Я захлопнул окно и включил стерео. Диктор передавал сводку новостей. Патина, не стерпев пограничных провокаций ламаров, ответила сокрушительным ударом. Армия Патины смяла заслоны врага и успешно продвигается к Ламе, столице Ламарии. Коварная Ламария запросила помощи у Кортезии и Родера. Президент Кортезии Амин Аментола произнёс угрожающую речь. В портах Кортезии объявлена тревога, заокеанские метеогенераторные станции переведены на усиленный режим.
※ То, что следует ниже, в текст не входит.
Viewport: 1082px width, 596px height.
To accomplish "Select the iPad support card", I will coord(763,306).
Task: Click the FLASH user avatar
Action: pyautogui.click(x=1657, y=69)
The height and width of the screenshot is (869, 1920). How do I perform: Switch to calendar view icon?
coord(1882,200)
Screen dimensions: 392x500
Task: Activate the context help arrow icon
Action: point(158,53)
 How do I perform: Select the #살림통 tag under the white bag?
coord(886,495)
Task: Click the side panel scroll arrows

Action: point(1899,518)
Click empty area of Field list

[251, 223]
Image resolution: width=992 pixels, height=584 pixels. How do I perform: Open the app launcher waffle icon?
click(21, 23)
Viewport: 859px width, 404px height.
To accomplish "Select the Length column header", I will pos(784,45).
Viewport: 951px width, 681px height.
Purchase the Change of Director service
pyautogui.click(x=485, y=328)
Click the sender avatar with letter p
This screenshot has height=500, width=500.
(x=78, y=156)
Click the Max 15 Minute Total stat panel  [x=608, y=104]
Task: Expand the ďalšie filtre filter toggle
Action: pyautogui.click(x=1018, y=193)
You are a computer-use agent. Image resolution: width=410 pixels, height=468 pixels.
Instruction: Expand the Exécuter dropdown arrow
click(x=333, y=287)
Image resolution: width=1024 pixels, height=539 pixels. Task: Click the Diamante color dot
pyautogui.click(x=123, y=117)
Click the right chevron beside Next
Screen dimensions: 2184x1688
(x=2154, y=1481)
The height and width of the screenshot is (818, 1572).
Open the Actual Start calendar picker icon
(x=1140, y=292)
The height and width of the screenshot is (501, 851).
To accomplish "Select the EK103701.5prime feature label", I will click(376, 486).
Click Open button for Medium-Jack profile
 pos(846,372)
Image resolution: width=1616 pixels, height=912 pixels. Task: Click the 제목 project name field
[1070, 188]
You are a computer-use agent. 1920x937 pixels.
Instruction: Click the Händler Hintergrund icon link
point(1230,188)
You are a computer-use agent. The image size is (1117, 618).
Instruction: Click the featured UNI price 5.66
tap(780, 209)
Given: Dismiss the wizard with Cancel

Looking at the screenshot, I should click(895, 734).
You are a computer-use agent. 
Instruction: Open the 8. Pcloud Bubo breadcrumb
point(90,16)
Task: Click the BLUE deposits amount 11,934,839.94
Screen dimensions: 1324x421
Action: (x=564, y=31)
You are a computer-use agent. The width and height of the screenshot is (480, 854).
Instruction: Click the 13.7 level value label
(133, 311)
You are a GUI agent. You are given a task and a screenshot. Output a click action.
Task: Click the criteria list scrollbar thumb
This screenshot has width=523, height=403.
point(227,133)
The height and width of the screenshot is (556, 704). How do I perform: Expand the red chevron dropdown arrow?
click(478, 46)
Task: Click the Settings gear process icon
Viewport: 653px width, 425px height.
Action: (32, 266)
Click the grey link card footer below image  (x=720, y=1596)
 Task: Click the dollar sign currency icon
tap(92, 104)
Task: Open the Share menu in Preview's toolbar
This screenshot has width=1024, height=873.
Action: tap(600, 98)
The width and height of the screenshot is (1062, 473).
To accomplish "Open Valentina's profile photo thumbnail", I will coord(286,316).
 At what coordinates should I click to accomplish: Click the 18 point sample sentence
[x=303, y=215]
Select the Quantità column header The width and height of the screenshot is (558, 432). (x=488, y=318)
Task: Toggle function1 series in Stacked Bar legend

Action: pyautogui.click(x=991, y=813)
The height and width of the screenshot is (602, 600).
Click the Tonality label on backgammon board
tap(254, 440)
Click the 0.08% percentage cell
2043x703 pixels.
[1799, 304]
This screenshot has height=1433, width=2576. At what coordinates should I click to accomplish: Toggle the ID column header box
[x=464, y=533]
Флот Кортезии вышел в океан.
— Перед лицом неслыханной провокации правящей клики Кортезии, — торжественно вещал диктор, — наша страна не останется безучастной. Председатель правительства Артур Маруцзян подписал указ о мобилизации добровольцев на помощь беззащитной Патине, так долго и так безропотно сносившей издевательства наглых ламаров. В добровольцы принимаются мужчины от 18 до 55 лет. Запись начнётся с восьми часов утра. Все метеогенераторные станции приступили…
Сильный раскат грома заглушил голос диктора. Погасло электричество. Экран стереовизора ещё слабо светился, но диктора почти не было видно, и его голос звучал слишком тихо, чтобы можно было разобрать слова в оглушительном рёве бури.
Из спальни выскользнула перепуганная Елена.
— Андрей, что случилось?
— Война! Всеобщая война, та, которую несколько часов назад предрекал Гамов. А я ему не поверил!